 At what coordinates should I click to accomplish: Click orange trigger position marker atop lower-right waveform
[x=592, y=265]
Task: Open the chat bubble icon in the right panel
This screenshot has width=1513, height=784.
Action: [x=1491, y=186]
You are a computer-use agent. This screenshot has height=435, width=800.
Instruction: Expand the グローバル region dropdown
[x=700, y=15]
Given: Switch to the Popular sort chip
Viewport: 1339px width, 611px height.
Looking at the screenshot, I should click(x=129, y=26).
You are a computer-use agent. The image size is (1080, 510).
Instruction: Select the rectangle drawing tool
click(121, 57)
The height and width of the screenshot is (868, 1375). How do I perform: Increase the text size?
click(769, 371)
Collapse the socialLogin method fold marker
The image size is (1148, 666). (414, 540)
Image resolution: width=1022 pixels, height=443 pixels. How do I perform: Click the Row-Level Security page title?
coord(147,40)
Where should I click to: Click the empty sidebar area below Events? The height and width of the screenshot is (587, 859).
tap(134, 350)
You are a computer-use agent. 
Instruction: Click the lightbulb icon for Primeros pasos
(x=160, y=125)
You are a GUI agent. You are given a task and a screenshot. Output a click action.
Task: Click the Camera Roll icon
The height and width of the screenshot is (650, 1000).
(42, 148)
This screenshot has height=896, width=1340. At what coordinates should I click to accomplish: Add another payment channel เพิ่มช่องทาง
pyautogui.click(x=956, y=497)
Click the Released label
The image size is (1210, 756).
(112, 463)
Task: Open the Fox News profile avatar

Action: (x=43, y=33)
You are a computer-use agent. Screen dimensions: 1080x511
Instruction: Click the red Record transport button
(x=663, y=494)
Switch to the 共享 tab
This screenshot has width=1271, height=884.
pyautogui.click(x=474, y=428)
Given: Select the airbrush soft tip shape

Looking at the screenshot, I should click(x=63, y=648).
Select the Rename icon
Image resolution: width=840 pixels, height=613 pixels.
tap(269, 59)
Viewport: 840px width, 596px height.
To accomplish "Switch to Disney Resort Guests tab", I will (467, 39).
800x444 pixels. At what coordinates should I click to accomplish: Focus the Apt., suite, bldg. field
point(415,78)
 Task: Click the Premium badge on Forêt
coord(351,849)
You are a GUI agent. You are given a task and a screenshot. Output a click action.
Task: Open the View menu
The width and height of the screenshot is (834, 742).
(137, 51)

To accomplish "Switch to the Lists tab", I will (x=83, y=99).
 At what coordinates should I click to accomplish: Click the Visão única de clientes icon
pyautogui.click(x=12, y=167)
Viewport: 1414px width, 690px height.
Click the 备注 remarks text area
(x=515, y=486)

▸ **PROBLEM**:
Lines from the one containing "Viewport: 1414px width, 690px height." through the final line of the material should be set down exactly, and no other lines.

▸ **OUTPUT OF THE EXERCISE**:
Viewport: 1414px width, 690px height.
Click the 备注 remarks text area
(x=515, y=486)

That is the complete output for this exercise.